Мученический путь узника ГУЛАГа Франца Шиллера до конца заключения, в октябре 1946 года, почти полностью прослеживается по его письмам и документам: Москва, Бутырская тюрьма — октябрь 1938 г., Хабаровская пересылка — ноябрь 1939 г., Владивосток, Севвостлаг, лагпункт № 1 — декабрь 1939 г., Находка, «Строительство 213» (сооружение гражданского порта) — февраль 1940 г., отправка на Север — июнь 1941 г., Колыма, золотые прииски Усть-Омчуга — июль 1944 г.
Из писем и документов Шиллера становится ясно, что он, как специалист умственного труда, значительную часть лагерного периода не использовался на общих работах, а работал счетоводом. Это не уберегло его от дистрофии и других лагерных недугов, но, очевидно, спасло ему жизнь — мало кому удалось выйти живым из колымских лагерей, отбыв свой срок в забое или на каторжной работе под открытым небом.
Шиллер так и не вернулся в родные места по окончании срока заключения. Ему разрешили поселиться в городе Омске, где он впоследствии умер от туберкулеза в доме инвалидов 22 июня 1955 года, в 14-ю годовщину начала Великой Отечественной войны. Это совпадение чрезвычайно символично — та война оставила неизгладимый трагический след в судьбах миллионов людей, включая всех российских немцев и самого Франца Шиллера.
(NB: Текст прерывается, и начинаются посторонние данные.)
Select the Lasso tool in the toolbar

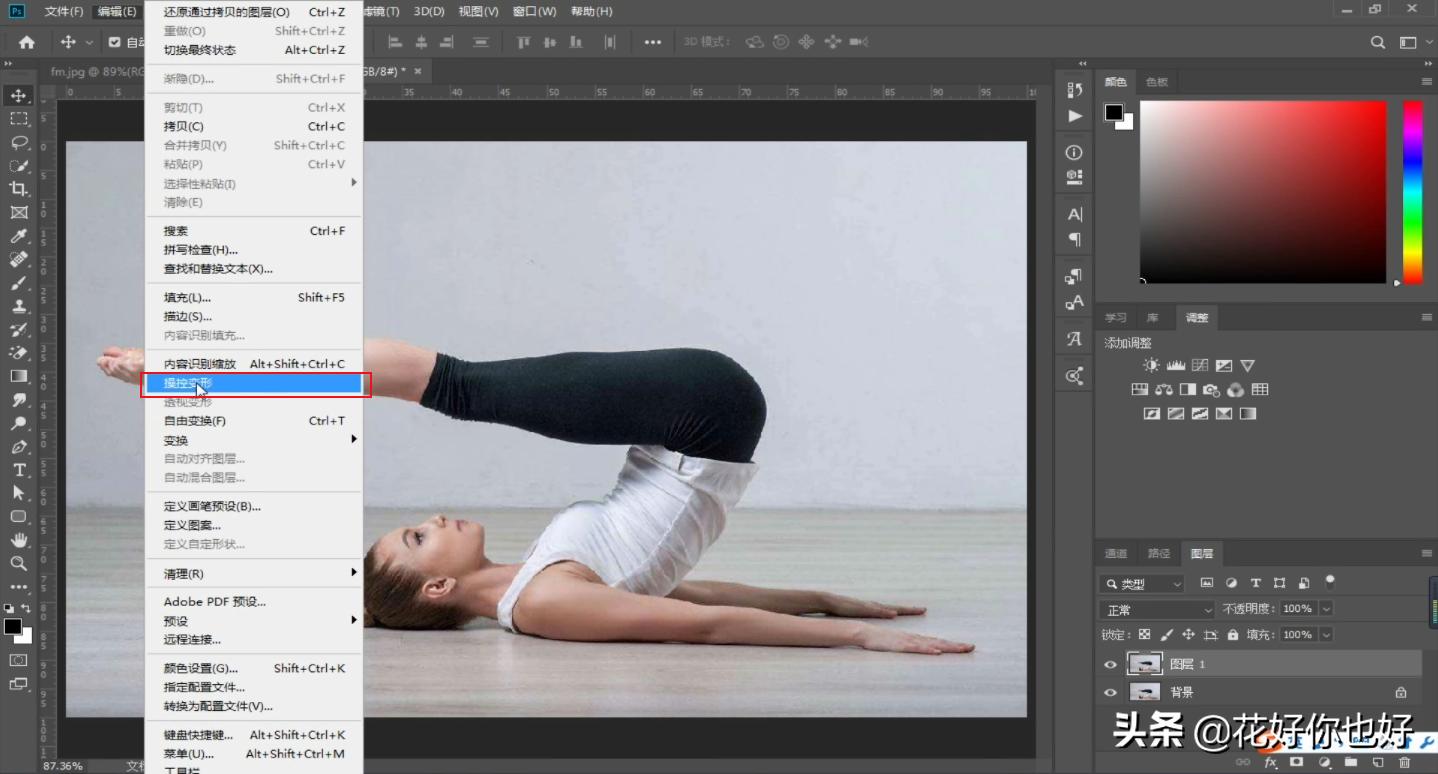18,142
Если бы не война, то его, согласно постановлению особого совещания, должны были бы освободить из заключения еще в 1943 году, и его дальнейшая жизнь могла сложиться совершенно иначе.
Смерть Франца Шиллера послужила своего рода сигналом к постепенному восстановлению его доброго имени ученого и гражданина. 28 июня 1955 года о нем впервые после ареста сообщила советская печать — в этот день «Литературная газета» опубликовала некролог о Шиллере, подписанный безлично: «Группа товарищей». Окончательно Ф.П. Шиллер был реабилитирован на основании заключения Генеральной прокуратуры 6 февраля 1990 года.